--- Records shown Enclosed Below ---
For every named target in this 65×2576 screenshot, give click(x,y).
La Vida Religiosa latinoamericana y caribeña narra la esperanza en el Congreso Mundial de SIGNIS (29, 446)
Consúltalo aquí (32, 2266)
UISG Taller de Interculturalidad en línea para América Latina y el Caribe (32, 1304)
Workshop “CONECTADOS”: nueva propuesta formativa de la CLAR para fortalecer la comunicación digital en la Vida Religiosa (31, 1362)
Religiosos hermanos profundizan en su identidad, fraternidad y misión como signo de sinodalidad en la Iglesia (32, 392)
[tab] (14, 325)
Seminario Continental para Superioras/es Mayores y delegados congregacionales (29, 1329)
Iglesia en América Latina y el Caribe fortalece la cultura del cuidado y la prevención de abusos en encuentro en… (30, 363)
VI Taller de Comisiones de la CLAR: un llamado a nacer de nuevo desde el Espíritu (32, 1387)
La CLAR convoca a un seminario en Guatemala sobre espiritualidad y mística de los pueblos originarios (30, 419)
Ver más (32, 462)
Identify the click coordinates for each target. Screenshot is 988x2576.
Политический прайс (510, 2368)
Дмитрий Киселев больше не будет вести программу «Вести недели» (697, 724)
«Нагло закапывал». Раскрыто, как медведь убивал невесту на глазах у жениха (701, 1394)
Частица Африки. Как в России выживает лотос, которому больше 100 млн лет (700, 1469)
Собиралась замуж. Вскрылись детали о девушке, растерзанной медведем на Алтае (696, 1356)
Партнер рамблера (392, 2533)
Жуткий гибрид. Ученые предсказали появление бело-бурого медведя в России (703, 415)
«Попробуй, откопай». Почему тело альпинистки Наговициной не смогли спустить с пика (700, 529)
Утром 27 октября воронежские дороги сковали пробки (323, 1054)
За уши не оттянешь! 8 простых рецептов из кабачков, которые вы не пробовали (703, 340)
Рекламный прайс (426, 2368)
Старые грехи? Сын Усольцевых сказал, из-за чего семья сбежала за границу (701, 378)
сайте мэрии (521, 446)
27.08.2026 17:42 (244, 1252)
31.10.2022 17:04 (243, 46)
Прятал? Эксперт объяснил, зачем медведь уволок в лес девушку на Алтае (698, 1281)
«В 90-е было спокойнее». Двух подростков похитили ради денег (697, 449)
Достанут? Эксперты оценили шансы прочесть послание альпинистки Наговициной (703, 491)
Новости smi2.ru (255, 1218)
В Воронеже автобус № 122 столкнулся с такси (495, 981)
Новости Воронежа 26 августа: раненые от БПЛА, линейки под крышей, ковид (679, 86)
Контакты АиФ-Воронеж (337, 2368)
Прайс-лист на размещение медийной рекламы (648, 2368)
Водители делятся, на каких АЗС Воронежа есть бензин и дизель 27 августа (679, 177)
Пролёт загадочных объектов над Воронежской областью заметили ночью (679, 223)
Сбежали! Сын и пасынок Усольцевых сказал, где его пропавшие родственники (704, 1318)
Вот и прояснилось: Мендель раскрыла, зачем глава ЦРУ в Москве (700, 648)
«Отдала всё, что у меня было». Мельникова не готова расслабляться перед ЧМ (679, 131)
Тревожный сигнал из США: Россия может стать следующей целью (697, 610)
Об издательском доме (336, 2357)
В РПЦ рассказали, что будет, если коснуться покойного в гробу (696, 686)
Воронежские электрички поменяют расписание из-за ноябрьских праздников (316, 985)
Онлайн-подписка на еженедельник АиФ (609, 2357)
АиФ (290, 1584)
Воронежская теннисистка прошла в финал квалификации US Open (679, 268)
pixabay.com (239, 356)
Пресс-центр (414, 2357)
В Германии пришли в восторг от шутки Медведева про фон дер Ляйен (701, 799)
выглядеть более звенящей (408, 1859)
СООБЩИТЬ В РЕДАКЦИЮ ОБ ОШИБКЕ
--- End of Enclosed Records shown ---
--- Records shown Enclosed Below ---
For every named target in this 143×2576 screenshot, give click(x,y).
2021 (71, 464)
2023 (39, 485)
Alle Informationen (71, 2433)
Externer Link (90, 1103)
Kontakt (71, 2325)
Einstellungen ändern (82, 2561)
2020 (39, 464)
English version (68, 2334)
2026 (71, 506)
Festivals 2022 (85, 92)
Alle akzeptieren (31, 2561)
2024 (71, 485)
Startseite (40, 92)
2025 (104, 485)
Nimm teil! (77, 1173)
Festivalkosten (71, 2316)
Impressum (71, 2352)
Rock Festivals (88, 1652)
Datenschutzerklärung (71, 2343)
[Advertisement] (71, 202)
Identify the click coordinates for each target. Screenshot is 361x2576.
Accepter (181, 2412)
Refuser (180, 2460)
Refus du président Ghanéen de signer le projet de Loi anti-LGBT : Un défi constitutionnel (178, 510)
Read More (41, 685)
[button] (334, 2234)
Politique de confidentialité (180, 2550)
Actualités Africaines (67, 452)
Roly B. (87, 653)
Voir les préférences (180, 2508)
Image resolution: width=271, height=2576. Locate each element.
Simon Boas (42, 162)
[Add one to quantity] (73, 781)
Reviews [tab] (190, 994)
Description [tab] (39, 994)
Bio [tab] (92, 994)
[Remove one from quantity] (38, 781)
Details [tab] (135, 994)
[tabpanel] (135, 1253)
--- End of Enclosed Records shown ---
-- Task prompt --
In the entries above, restate word for word the lines between the one holding "жениха (701, 1394)" and the one holding "Партнер рамблера (392, 2533)", inclusive, and nothing besides.

-- Exercise solution --
«Нагло закапывал». Раскрыто, как медведь убивал невесту на глазах у жениха (701, 1394)
Частица Африки. Как в России выживает лотос, которому больше 100 млн лет (700, 1469)
Собиралась замуж. Вскрылись детали о девушке, растерзанной медведем на Алтае (696, 1356)
Партнер рамблера (392, 2533)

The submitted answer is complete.